While Keanan was battling space zombies, a few computers over sixth-grader Sophia Agupugo was building a tree using programming code. She directed the computer to draw a triangle on the top and a rectangle on the bottom to create her tree. Her efforts took time as she manipulated each point on the triangle to create the right placement on the screen. Improving a child’s critical thinking skills are the benefits of designing with computer code, and Sophia was intently calculating each number she tapped into the computer.
Knight said getting girls involved in computer programming is necessary because the career field is heavily male.
According to U.S. Department of Education 2011 figures, only 7,594 of the 39,589 computer science bachelor’s degrees awarded went to women.
With the help of a step-by-step process created by the Massachusetts Institute of Technology, eighth-grader Benji Lim was able to use a coding method to create apps for his Android cell phone. Benji said he plans to use the knowledge about app development in the future.
“I have an idea for an Android app,” said Benji.
Why it’s needed
The Hour of Code was touted by a wide range of people from Ashton Kutcher and Mark Zuckerberg to President Obama. Even U.S. Secretary of Education Arne Duncan tweeted a You Tube video where he encourages students, parents and teachers to participate in the Hour of Code.
“The Hour of Code is meant to encourage kids to try coding, to let them see that it can be fun, creative and empowering,” Duncan said.
Beyond improving critical thinking and problem-solving skills, learning computer programming opens the door to many forms of creative expression in a wide range of fields in science, engineering, mathematics, medicine, education and the media arts.
Like most parents, Duncan did not have the opportunity to learn computer skills growing up in school.
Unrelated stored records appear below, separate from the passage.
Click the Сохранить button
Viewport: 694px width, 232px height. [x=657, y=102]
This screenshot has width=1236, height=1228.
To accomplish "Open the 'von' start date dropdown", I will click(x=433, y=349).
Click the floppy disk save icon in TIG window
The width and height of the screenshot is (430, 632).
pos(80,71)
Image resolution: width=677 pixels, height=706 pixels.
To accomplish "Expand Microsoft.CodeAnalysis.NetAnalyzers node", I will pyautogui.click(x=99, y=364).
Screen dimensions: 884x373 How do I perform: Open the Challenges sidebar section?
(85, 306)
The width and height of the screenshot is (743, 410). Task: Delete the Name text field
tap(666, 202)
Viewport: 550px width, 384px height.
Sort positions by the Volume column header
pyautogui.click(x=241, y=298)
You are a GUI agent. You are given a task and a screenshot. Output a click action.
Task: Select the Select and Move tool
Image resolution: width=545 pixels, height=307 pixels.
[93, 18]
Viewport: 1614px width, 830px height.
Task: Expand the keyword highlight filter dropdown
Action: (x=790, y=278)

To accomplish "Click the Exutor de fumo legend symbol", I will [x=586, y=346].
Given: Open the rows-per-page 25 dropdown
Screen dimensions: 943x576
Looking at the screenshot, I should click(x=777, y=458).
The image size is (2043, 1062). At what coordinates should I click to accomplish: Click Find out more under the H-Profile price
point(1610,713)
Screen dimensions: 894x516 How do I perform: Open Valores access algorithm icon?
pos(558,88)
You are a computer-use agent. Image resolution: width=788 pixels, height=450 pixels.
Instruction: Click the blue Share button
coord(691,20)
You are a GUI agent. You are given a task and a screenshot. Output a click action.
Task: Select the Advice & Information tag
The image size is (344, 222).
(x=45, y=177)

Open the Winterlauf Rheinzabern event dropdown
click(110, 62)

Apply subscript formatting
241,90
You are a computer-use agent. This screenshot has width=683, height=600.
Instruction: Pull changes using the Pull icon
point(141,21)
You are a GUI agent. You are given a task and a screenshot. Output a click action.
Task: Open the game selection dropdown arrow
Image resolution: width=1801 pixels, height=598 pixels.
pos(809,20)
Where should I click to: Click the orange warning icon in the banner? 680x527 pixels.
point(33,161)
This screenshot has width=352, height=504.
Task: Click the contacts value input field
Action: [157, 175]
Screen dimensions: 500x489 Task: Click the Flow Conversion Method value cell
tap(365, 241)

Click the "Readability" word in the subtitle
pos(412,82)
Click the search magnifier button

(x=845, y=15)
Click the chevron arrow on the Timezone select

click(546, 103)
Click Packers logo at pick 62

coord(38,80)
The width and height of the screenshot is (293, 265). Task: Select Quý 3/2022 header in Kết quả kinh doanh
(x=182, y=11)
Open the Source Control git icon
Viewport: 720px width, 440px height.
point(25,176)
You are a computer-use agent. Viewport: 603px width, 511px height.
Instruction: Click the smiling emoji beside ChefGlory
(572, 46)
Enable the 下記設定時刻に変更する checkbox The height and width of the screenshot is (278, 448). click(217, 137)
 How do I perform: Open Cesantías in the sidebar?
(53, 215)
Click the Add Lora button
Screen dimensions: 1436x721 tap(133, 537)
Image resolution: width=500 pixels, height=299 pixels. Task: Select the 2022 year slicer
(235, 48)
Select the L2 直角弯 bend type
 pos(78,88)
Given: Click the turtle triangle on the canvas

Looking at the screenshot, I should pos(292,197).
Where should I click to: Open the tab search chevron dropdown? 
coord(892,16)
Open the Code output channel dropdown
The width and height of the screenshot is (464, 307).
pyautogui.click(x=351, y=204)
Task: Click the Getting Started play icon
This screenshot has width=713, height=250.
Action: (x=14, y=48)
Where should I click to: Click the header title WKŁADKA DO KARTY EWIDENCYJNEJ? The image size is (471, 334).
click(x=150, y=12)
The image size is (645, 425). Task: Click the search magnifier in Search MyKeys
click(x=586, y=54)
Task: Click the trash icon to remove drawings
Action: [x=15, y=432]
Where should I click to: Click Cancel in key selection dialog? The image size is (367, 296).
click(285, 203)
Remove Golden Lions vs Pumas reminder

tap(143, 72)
“But today most kids will need those skills along with other skills in science, technology and math when they will enter a workforce where they will compete with the best educated young people from everywhere in the world,” he said. “The study of computer science is not just for those wishing to become IT professionals. It’s actually for everyone.”
The Hour of Code is just the start of things to come this school year at Crone Middle School.
After winter break, the school will start a STEAM Team. Knight said the after-school program will encourage students interested in science, technology, engineering, the arts and math to explore activities they want to pursue.
“This will definitely be student-driven,” she said.
Knight’s goal is to spur creativity where the kids can teach other people in the community.
The learning does not just have to take place at school, and parents can get involved, too.
Knight urged families to check out code.org to see the variety of activities that are available to teach basic computer science skills.